§ Task description: Reproduce the records word for word, starting with the line that contains "Click the Update button" and continuing through the line that contains "tap(696, 563)", including both of those lines.

[Records from a dataset]
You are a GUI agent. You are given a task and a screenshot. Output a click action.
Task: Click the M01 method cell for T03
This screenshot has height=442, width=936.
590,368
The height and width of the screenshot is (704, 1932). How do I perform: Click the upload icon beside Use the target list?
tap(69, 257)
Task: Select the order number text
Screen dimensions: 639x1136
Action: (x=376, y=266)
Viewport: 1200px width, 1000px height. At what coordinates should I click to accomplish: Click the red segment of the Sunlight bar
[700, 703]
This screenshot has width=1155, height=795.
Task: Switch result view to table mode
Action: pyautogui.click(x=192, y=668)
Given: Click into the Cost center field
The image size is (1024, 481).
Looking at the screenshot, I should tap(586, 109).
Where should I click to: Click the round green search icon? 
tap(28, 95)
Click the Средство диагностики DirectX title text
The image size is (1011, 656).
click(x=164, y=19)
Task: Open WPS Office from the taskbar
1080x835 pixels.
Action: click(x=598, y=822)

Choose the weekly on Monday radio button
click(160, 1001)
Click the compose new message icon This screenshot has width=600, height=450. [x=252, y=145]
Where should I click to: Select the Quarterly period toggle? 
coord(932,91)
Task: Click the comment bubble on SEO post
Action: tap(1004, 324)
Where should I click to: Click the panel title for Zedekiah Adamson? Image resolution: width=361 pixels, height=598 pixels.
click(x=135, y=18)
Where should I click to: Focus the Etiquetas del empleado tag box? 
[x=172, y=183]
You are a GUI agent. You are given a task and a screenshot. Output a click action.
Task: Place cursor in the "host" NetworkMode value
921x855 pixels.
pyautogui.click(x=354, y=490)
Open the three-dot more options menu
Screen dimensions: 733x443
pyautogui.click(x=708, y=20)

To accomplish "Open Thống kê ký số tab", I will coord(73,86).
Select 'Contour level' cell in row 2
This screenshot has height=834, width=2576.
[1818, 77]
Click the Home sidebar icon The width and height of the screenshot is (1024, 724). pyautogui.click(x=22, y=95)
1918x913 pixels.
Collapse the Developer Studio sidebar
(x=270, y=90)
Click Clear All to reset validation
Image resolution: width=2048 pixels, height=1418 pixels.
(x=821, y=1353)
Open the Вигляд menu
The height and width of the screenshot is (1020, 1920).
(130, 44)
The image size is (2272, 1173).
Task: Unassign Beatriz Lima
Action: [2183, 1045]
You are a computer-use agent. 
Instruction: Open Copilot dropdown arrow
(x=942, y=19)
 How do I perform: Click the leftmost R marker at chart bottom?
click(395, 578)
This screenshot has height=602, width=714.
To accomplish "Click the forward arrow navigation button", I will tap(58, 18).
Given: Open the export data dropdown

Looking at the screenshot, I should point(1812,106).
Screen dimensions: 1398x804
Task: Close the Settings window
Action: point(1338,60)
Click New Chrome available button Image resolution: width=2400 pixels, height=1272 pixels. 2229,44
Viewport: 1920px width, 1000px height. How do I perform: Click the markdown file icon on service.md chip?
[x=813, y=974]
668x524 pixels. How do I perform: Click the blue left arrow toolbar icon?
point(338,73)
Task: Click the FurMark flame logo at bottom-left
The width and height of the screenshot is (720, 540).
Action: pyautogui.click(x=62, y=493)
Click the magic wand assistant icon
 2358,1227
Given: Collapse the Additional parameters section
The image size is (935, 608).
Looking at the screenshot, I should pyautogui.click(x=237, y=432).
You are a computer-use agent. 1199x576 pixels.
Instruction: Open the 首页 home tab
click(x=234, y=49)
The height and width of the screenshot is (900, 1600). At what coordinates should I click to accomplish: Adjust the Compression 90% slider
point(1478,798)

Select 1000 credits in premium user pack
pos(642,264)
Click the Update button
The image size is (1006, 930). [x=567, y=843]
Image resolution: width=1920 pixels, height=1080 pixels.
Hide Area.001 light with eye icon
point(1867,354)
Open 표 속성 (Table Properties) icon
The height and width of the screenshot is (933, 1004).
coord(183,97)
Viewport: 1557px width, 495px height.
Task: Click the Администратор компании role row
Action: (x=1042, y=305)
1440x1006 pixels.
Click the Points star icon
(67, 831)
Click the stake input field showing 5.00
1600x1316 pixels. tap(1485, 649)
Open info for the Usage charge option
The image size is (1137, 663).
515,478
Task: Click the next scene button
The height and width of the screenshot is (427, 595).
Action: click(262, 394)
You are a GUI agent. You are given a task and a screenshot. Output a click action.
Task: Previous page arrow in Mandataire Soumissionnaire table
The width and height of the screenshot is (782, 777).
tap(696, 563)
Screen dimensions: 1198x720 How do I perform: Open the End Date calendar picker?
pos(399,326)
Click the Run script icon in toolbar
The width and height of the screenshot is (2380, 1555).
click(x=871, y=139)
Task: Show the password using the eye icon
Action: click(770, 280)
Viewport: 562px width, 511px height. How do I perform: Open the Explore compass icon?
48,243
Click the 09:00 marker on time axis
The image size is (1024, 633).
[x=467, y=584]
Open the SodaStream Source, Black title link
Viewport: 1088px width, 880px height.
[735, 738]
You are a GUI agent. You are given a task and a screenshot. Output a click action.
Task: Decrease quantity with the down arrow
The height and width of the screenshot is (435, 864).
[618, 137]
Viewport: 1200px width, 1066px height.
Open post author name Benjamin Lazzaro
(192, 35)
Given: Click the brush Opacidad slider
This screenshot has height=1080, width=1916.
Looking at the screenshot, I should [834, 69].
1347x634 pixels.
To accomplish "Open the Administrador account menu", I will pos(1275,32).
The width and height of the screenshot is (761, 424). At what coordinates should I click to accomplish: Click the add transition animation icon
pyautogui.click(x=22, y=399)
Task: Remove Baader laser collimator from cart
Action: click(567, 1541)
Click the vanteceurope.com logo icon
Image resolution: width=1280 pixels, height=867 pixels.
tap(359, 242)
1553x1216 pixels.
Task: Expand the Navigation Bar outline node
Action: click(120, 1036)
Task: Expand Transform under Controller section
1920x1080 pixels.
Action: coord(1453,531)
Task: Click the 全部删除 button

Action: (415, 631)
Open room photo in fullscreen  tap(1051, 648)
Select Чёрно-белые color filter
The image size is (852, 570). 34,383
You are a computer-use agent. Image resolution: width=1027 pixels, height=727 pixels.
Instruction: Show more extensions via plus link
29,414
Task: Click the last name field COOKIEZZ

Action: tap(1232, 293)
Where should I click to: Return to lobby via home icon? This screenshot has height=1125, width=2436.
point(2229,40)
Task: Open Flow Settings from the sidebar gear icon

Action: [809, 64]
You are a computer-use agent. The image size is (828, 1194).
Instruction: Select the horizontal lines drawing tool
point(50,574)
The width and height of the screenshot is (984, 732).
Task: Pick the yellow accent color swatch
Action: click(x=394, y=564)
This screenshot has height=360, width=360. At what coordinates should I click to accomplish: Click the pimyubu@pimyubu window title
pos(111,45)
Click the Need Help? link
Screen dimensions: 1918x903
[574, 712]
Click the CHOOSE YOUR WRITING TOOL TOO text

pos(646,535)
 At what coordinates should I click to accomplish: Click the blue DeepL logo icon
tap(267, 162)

§ Reply:
Click the Update button
The image size is (1006, 930). [x=567, y=843]
Image resolution: width=1920 pixels, height=1080 pixels.
Hide Area.001 light with eye icon
point(1867,354)
Open 표 속성 (Table Properties) icon
The height and width of the screenshot is (933, 1004).
coord(183,97)
Viewport: 1557px width, 495px height.
Task: Click the Администратор компании role row
Action: (x=1042, y=305)
1440x1006 pixels.
Click the Points star icon
(67, 831)
Click the stake input field showing 5.00
1600x1316 pixels. tap(1485, 649)
Open info for the Usage charge option
The image size is (1137, 663).
515,478
Task: Click the next scene button
The height and width of the screenshot is (427, 595).
Action: click(262, 394)
You are a GUI agent. You are given a task and a screenshot. Output a click action.
Task: Previous page arrow in Mandataire Soumissionnaire table
The width and height of the screenshot is (782, 777).
tap(696, 563)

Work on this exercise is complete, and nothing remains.